Reid is gambling his superstar won't fall into that trap. Heck, he's gambling in general that the switch back to McNabb, after Feeley performed so well in the caretaker role, is a sage one. There have been other coaches, although not many, faced with the same roll of the dice.
Just ask Marty Schottenheimer about the 1997 playoff contest in which he re-inserted a rehabilitated Elvis Grbac into the lineup after Rich Gannon had played so well in his stead over the final six games of the season. Grbac was awful in a 14-10 home loss to Denver and the Chiefs, who posted the best record in the AFC that year (13-3), spent the entire ugly offseason second-guessing themselves for the move.
There has been no hesitation, though, by Reid in deciding to return to his ballyhooed starter for the franchise's latest make-or-break game. Hopefully, for Reid and the Eagles, there will be at least a nanosecond of hesitation by McNabb if he attempts to emulate Vick's every move. Or tries to one-up his opponent because, after all, that's what the quarterback position is about.
There is bound to be some residual effect from eight weeks off. At some point early in the game, McNabb will overthrow an open receiver, make a poor read, try to get outside the pocket and find his legs simply won't carry him with the same alacrity they once did.
Throughout the week, McNabb has been coy but calculating in responding to questions about his condition. He insisted early this week, and somewhat testily, that he is "not limited" in what he can do on the field.
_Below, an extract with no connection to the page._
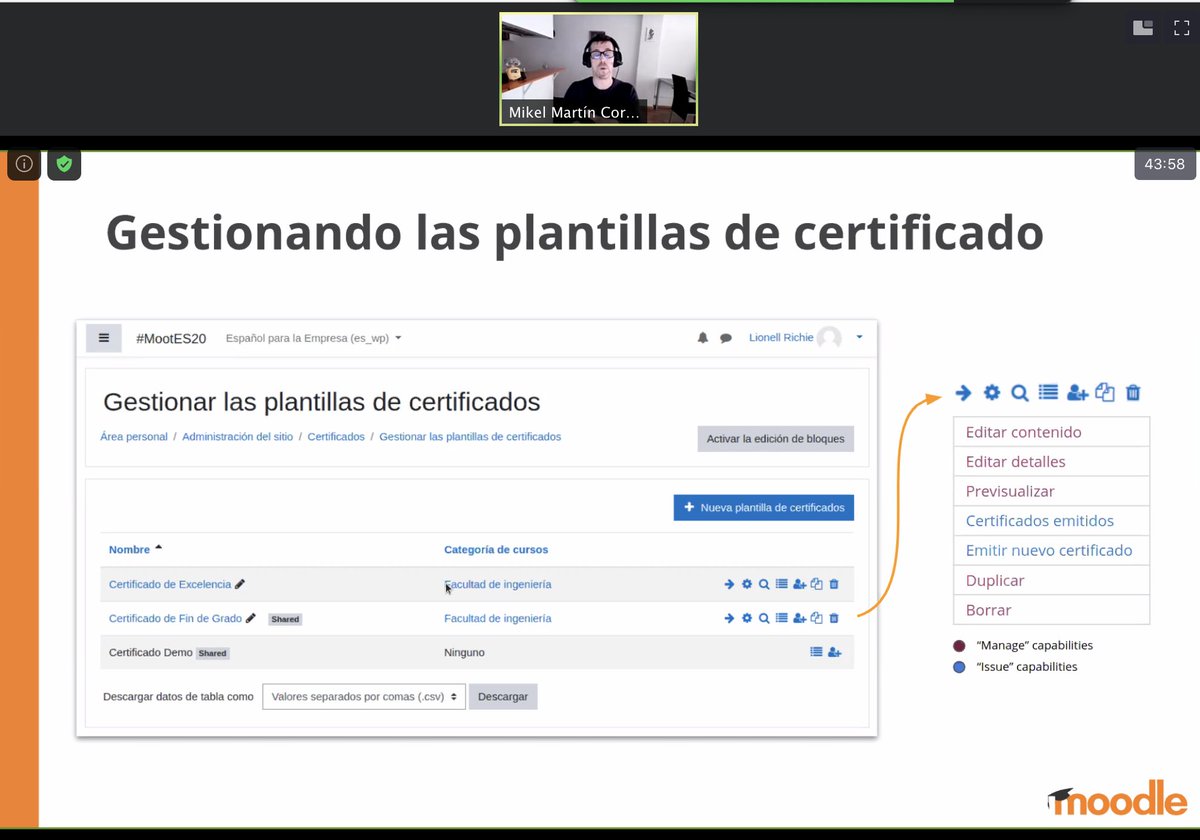This screenshot has width=1200, height=840.
Task: Open the download format dropdown showing .csv option
Action: click(x=363, y=696)
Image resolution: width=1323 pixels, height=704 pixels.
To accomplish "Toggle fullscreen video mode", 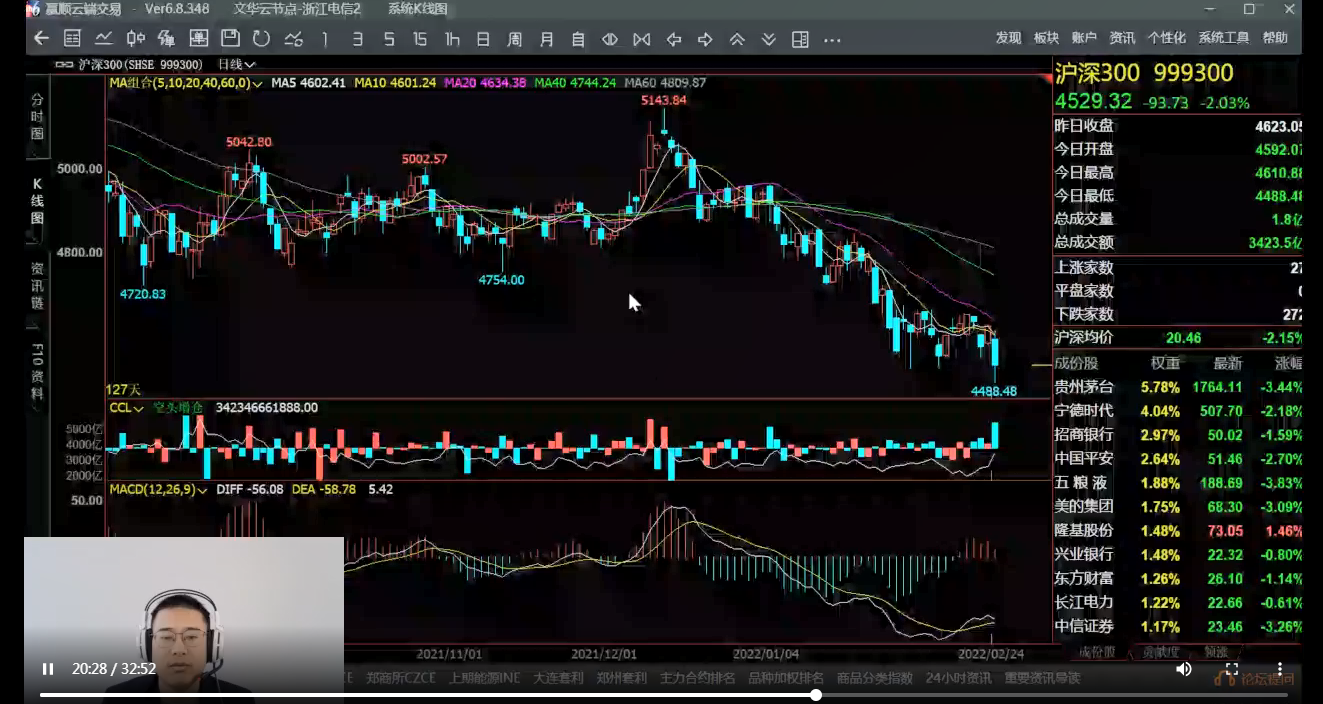I will pos(1232,669).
Later in the week, there were good-natured hints that anyone who doubts his movement skills or ability to maneuver into and out of harm's way might be surprised.
"But I know," said McNabb, who at the time of his injury actually had more rushing yards than did Vick, "everyone sees this as some big test."
The test won't be delayed, at least not if Falcons defensive coordinator Wade Phillips and his charges have their way, it seems. All week long, the Falcons have broadly suggested they will challenge McNabb on his opening series, attack the pocket and force him to reveal his physical worthiness.
"We'll find out fast just what he can and can't do," said defensive tackle Ellis Johnson. "We're going to know after that first series, believe me. If he is (less than 100 percent), we'll keep coming after him. If he's back to being the old Donovan McNabb, then maybe we'll have to adjust accordingly. But everyone is going to know pretty fast which one of those it is, man."
The conventional wisdom is that the league will see a McNabb who falls somewhere in between those polar standards. The conventional wisdom also is that, at some point in the game, McNabb will test himself and see if he is, indeed, up to Vick's warp-speed movements. In such a case, the Eagles are counting on McNabb to exercise good judgement and judiciousness.
"He doesn't have to be like Mike," said tailback Duce Staley. "His motto ought to be just, 'Be like Donovan.' That's plenty good enough."
Len Pasquarelli is a senior writer for ESPN.com.